Closing the Data-Quality Loop

Producing high quality validation corpora without the traditional time and cost inefficiencies.

photo of Hunter Kelly
Hunter Kelly

Software Engineer

Posted on Jul 18, 2017

To be able to measure the quality of some of the machine learning models that we have at Zalando, “Golden Standard” corpora are required.  However, creating a “Golden Standard” corpus is often laborious, tedious and time-consuming.  Thus, a method is needed to produce high quality validation corpora but without the traditional time and cost inefficiencies.


As the Zalando Dublin Fashion Content Platform (FCP) continues to grow, we now have many different types of machine learning models.  As such, we need high quality labelled data sets that we can use to benchmark model performance and evaluate changes to the model.  Not only do we need such data sets for final validation, but going forward, we also need methods to acquire high-quality labelled data sets for training models.  This is becoming particular clear as we start working on models for languages other than English.

Creating a “Golden Standard” corpus generally requires a human being to look at something and make some decisions.  This can be quite time consuming, and ultimately quite costly, as it is often the researcher(s) conducting the experiment that end up doing the labelling.  However, the labelling tasks themselves don't always require much prior knowledge, and could be done by anyone reasonably computer literate.  In this era of crowdsourcing platforms such as Amazon's Mechanical Turk and CrowdFlower, it makes sense to leverage these platforms to try to create these high quality data sets at a reasonable cost.


Back when we first created our English language Fashion Classifier, we bootstrapped our labelled data by using the (now defunct) DMOZ, also known as the Open Directory Project.  This was a site where volunteers, since 1998, were hand categorizing websites and webpages.  A web page could live under one or more "Categories".  Using a snapshot of the site, we took any web pages/sites that had a category that contained the word "fashion" anywhere in it's name.  This became our “fashion” dataset.  We then also took a number of webpages and sites from categories like "News", "Sports", etc, to create our “non-fashion” dataset.

Taking these two sets of links, and with the assumption that they would be noisy, but "good enough", we generated our data sets and went about building our classifier.  And from all appearances, the data was "good enough".   We were able to build a classifier that performed well on the validation and test sets, as well as on some small, hand-crafted sanity test sets.  But now, as we circle around, creating classifiers in multiple languages and for different purposes, we want to know:

  • What is our data processing quality, assessed against real data?
  • When we train a new model, is this new model better?  In what ways is it better?
  • How accurate were our assumptions regarding "noisy but good enough"?
  • Do we need to revisit our data acquisition strategy, to reduce the noise?
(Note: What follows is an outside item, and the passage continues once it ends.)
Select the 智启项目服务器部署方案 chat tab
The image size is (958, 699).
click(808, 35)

And of course, the perennial question for any machine learning practitioner:

  • How can I get more data??!?


Given that Zalando already had a trial account with CrowdFlower, it was the natural choice of crowdsourcing platform to go with.  With some help from our colleagues, we were able to get set up and understand the basics of how to use the platform.

Side Note: Crowdsourcing is an adversarial system

Rather than bog down the main explanation of the approach with too many side notes, it is worth mentioning up-front that crowdsourcing should be viewed as an adversarial system.
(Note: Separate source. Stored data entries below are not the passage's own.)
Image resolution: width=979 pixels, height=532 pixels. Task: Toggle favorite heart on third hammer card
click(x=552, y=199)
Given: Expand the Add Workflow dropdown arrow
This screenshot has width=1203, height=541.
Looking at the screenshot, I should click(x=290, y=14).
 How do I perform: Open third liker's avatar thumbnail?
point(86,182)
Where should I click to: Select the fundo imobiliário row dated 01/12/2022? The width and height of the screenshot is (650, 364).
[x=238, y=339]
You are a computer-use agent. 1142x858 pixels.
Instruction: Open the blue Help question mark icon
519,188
CrowdFlower "jobs" work on the idea of "questions", and the reviewer is presented with a number of questions per page.  On each page there will be one "test question", which you must supply.  As such, the test questions are viewed as ground truth and are used to ensure that the reviewers are maintaining a high enough accuracy (configurable) on their answers.
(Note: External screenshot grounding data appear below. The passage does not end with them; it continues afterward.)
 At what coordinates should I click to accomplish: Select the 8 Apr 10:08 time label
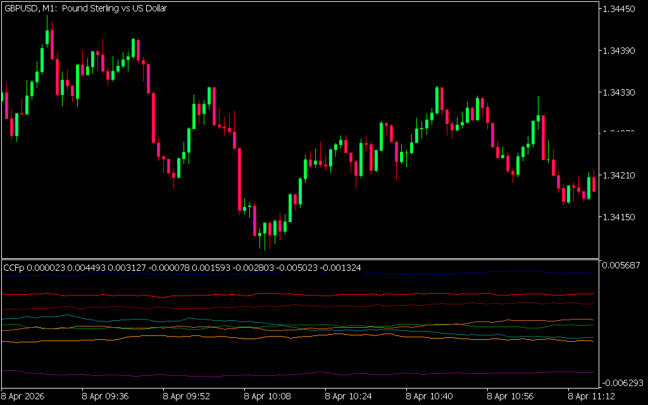click(268, 397)
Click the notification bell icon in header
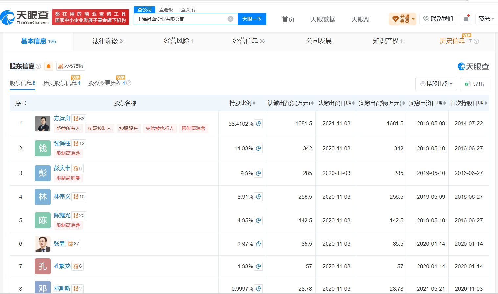This screenshot has height=294, width=498. pyautogui.click(x=466, y=19)
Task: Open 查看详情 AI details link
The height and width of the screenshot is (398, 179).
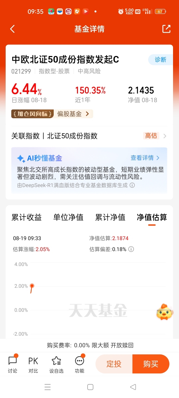Action: (x=145, y=158)
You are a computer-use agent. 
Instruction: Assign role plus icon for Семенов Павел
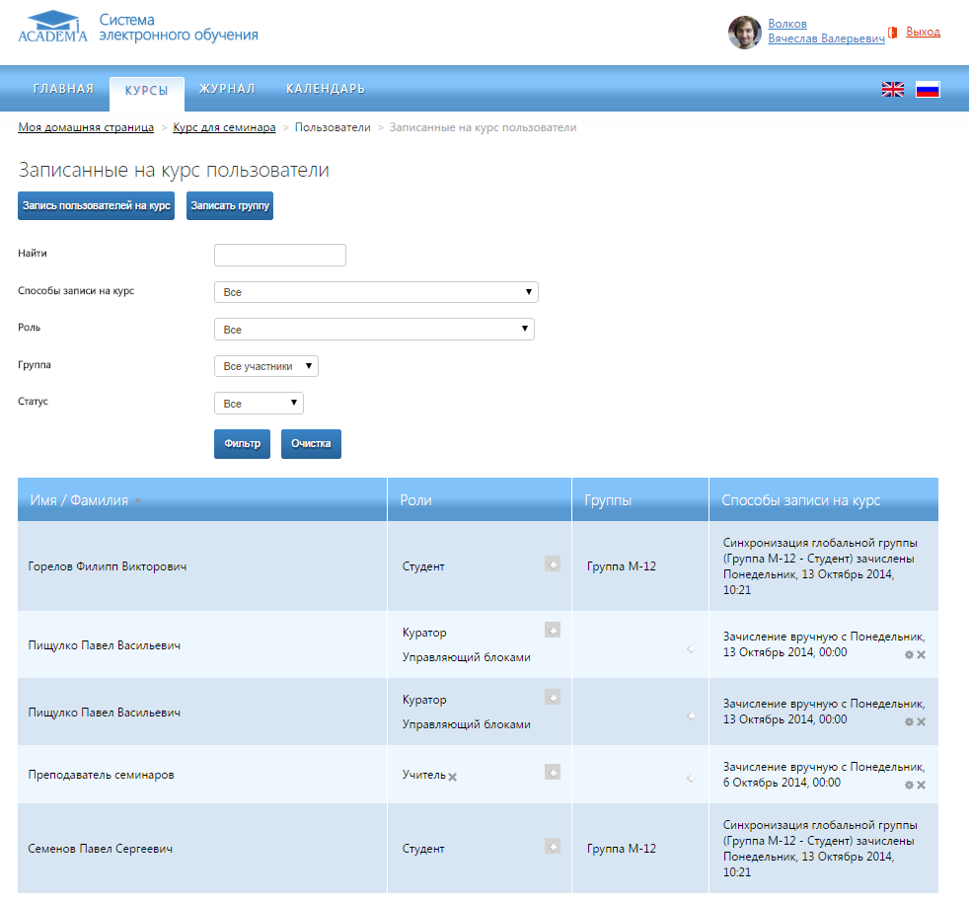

Always remember, though, that a reviewer wants to answer as many questions as quickly as possible to maximize their earnings.  They will likely only skim the instructions, if they look at them at all.  It is important to consider accuracy thresholds and to design your jobs such that they cannot be easily gamed.  One step that we took, for example, was to put all the links through a URL shortener ( see here), so that the reviewer could not simply look at the url and make a guess; they actually had to open up the page to make a decision.

Initial Experiments

We created a very simple job that contained 10 panels with a link and a dropdown, as shown below.


We had a data set of hand-picked links to use as our ground-truth test questions, approximately 90 fashion links, and 45 non-fashion links.  We then also picked some of the links we had from our DMOZ data set, and used those to run some experiments on.  Since this was solely about learning how to use the platform, we didn't agonize over this data set, we just picked 100 nominally fashion links, and 100 nominally non-fashion links, and uploaded those as the data to use for the questions.

We ran two initial experiments: the first one we had tried to use some of the more exotic, interesting "Quality Control" settings that CrowdFlower makes available, but we found that the number of "Untrusted Judgements" was far too high compared to "Trusted Judgements".  We simply stopped the job, copied it and launched another.

The second of the initial experiments proved quite promising: we got 200 links classified, with 3 judgements per link (so 600 trusted judgements in total).  The classifications from the reviewers matched the DMOZ labels pretty closely.  All the links where the DMOZ label and the CrowdFlower reviewers disagreed were examined; there was one borderline case that was understandable, and the rest were actually indicative of the noise we expected to see in the DMOZ labels.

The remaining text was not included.